Recommendations for clinical applications are organised under two main distinctions: Somatic (non-heritable) versus Germline (heritable), and Therapy versus Enhancement. The recommendations:
|Somatic (non-heritable)||Existing ethical norms and regulatory regimes satisfactory2||Do not proceed at this time; engage with the public|
|Germline (heritable)||Approach with caution, but do not prohibit; ensure stringent oversight system3|
It was the failure to recommend an outright ban on germline modification that caused some surprise. As Francis Collins, Director of the NIH, noted in 2015, the “concept of altering the human germline in embryos for clinical purposes has been debated over many years from many different perspectives, and has been viewed almost universally as a line that should not be crossed”. And as the authors state in the report: “Given how long modifying the germline has been at the center of debates about moral boundaries, as well as the pluralism of values in society, it would be surprising if everyone were to agree with this recommendation.”
In addition to putting frameworks in place to ensure due consideration of health and safety concerns, the authors want to ensure
- there are no “reasonable alternatives”
- societal benefits and risks are balanced, and that the public should be involved in this process
- the principle of transnational cooperation is adhered to
- there are “reliable oversight mechanisms to prevent extension to uses other than preventing a serious disease or condition”
I expand on these considerations below. I also look at the strategies for public engagement they propose.
When would there be no “reasonable alternative” to germline genome modification?
In brief, prenatal genetic diagnosis (PGD) – which is routinely offered as part of an IVF cycle – would almost always be a reasonable alternative to germline modification, because selection of embryos will suffice to prevent the birth of individuals with severe genetic disease. Hank Greely makes this case in his book “The End of Sex”. There is one exception involving the incredibly rare case of co-dominance.4
The authors give two other potential scenarios under which there would be no reasonable alternative to germline genome modification. One is that PGD involves “discarding affected embryos, which some find unacceptable”. This is hard to take seriously. Germline modification would also involve an IVF cycle, and not all embryos that get produced in a cycle are implanted, PGD or no. In other words, it seems hard to imagine someone who would be okay with the use of germline editing, but not with the use of PGD.
The authors argue that germline genomic modification could also be the only option as it could increase the number of viable embryos available for implantation — lack of viable embryos is a common failure mode for IVF cycles, and PGD reduces this number yet further. This seems to me to be a more reasonable consideration.

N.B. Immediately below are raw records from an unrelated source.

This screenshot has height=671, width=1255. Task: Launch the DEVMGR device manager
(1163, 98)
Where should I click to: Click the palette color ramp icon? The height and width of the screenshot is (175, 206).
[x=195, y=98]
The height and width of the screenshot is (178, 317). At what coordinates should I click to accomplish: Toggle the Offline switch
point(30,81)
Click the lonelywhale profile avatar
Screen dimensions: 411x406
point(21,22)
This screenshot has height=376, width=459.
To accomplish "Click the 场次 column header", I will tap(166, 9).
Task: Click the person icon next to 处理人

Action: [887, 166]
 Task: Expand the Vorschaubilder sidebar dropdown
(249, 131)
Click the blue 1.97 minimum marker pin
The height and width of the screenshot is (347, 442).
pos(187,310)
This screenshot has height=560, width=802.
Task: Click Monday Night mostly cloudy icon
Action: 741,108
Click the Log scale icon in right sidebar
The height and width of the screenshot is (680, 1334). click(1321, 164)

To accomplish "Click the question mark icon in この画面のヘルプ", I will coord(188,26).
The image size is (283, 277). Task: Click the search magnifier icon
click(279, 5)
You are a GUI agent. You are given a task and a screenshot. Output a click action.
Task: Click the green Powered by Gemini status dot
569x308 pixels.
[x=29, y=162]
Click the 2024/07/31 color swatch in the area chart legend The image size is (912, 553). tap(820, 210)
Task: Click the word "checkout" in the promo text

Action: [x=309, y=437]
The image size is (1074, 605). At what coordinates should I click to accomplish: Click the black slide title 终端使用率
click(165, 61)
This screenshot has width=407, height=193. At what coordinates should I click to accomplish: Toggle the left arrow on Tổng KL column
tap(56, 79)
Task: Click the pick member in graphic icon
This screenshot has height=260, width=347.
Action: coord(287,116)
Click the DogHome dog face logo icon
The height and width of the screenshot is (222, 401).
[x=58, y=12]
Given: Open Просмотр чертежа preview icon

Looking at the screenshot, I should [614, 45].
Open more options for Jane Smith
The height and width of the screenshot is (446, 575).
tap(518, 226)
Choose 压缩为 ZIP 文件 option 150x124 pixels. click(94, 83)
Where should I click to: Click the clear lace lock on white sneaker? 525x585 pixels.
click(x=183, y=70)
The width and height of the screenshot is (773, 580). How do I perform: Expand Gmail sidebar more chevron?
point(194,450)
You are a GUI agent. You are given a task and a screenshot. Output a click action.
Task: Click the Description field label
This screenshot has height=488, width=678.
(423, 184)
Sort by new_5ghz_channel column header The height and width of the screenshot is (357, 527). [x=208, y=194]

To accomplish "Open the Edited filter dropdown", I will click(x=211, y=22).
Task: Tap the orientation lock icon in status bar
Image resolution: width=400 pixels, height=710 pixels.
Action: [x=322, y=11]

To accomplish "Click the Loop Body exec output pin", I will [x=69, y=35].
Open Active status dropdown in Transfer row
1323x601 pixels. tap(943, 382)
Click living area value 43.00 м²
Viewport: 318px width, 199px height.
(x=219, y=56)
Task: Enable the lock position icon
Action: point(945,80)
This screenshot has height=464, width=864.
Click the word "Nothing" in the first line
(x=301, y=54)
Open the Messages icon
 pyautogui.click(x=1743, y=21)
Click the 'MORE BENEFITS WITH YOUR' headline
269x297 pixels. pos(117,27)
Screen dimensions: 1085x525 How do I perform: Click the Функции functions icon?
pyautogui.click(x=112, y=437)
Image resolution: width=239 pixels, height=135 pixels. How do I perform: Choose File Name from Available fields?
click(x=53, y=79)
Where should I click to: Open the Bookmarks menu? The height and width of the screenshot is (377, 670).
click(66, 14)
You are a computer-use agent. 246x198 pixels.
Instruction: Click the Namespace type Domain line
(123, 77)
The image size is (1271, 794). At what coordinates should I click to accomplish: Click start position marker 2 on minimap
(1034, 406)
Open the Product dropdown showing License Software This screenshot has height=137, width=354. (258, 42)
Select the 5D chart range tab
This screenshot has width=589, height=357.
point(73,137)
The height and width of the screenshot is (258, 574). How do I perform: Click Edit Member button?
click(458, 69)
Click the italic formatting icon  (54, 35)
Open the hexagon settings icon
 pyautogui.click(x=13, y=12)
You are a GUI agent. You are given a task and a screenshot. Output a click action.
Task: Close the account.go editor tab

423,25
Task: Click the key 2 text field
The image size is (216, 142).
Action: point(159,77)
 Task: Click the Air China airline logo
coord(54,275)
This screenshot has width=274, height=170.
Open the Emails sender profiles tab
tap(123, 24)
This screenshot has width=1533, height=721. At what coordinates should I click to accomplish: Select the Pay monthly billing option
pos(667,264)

However, this would assume the technology was perfect, and that prospects on the horizon such as using stem cells to make egg cells do not materialize.
All of this of course assumes that being something other than the biological parent of a child is not a “reasonable alternative”.
Balancing societal benefits and risks and involving the public
This report explicitly aimed to continue the dialogue initiated by an earlier effort, which concluded in December 2015 that it would be “irresponsible to proceed” with clinical human germline modification without “broad societal consensus”. This report, in contrast, calls for “continued reassessment of both health and societal benefits and risks, with broad on-going participation and input by the public” – a significant watering down of the importance of public opinion and attitudes to impact on society.
Embracing their own methodology of a risk-benefit analysis (which is far from the only take), how do the benefits and risks of the use of germline genomic modification stack up?
Benefits the report mentions are:
- Enabling prospective parents to have biological children free from serious disease (assuming no other alternative). It could be argued that this is a fundamental right in need of protection. “The number of people… might be small, but the concerns of people facing these difficult choices are real.”
- The creation of a more level playing field for those whose traits put their children at a disadvantage
- Public health benefits (though note these same benefits prompted the eugenics abuses of the past)
Potential risks mentioned fall under several themes:
- Inability to prevent inappropriate or abusive applications
- Recurrence of the abusive forms of eugenics practiced in the past
- Further stigmatization of disability
- Exacerbation of social inequalities
- Creation of social pressure for people to use technologies they would not otherwise choose
- Children being seen as “constructed products”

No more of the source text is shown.